SAR245409 (XL765) is an orally available inhibitor of PI3K and the mammalian target of rapamycin (mTOR), which are frequently activated in human tumors and play central roles in tumor cell proliferation. Exelixis discovered SAR245409 internally and out-licensed the compound to Sanofi. SAR245409 is being evaluated by Sanofi as a single agent and in multiple combination regimens in a variety of cancer indications. Clinical trials have included a single agent phase 2 trial in Non-Hodgkin’s lymphoma, combination phase 1b/2 trials with temozolomide in patients with glioblastoma, with letrozole in hormone receptor positive breast cancer, with bendamustine and/or rituximab in lymphoma or leukemia, and a phase 1 trial in combination with a MEK inhibitor.
In December 2005, Exelixis entered into a collaboration with Bristol-Myers Squibb aimed at optimizing and characterizing modulators of LXRs for potential use in a variety of diseases including dyslipidemias and atherosclerosis. Exploratory phase 1 clinical trials have been conducted with candidate compounds and preclinical work is underway to characterize their activity in multiple disease models.
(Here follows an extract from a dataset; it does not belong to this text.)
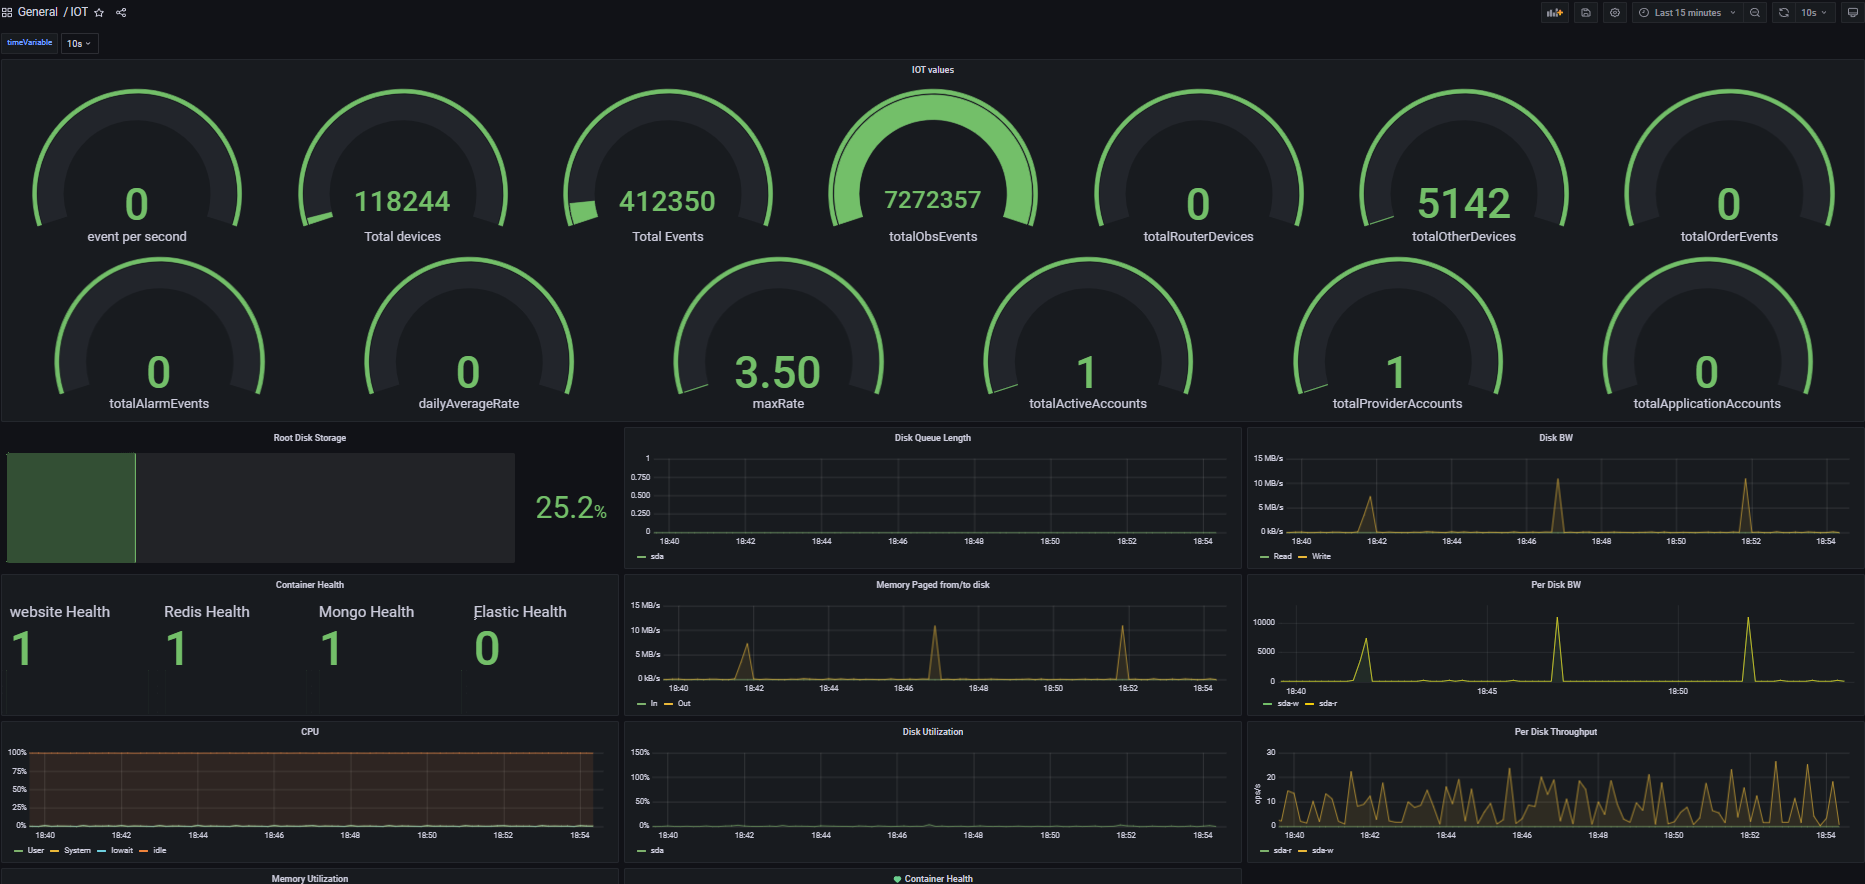Toggle idle series in the CPU legend

159,850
PI3K-δ (XL499) Inhibitor Program
PI3K-δ is a member of the PI3K family of lipid kinases and is primarily expressed in cells of the immune system. PI3Kδ function is required for a variety of immune cell responses and is believed to be associated with auto-immune and inflammatory disorders. Inhibitors of PI3Kδ may have broad potential as anti-inflammatory agents. Exelixis discovered a series of inhibitors of PI3Kδ including XL499, which reached development compound status internally.
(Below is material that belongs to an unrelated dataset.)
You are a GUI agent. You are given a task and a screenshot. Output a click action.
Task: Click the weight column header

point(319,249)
The program was out-licensed to Merck (known as MSD outside of the United States and Canada) in December 2011. Characterization of XL499 and related compounds in preclinical models is ongoing at Merck.
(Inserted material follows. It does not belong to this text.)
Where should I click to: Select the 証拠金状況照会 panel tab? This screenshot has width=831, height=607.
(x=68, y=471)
RORs are members of the nuclear hormone receptor family and consist of three related family members, RORα, β, and γ. An isoform of RORγ, known as RORγ-t, is required for the development and function of a subset of T-lymphocytes called TH17 cells. These cells secrete pro-inflammatory cytokines such as IL-17 and IL-23 and are thought to be associated with a variety of inflammatory conditions including psoriasis and multiple sclerosis. Small molecule antagonists of RORγ may block TH17 cell development and function and thereby serve as anti-inflammatory agents. In October 2010, Exelixis entered into a joint discovery program with Bristol Myers Squibb to optimize and characterize RORγ antagonists. Since the end of the collaborative research period in July 2013, Bristol-Myers Squibb has had and will continue to have sole responsibility for further research, development, manufacture, and commercialization of products developed under the collaboration.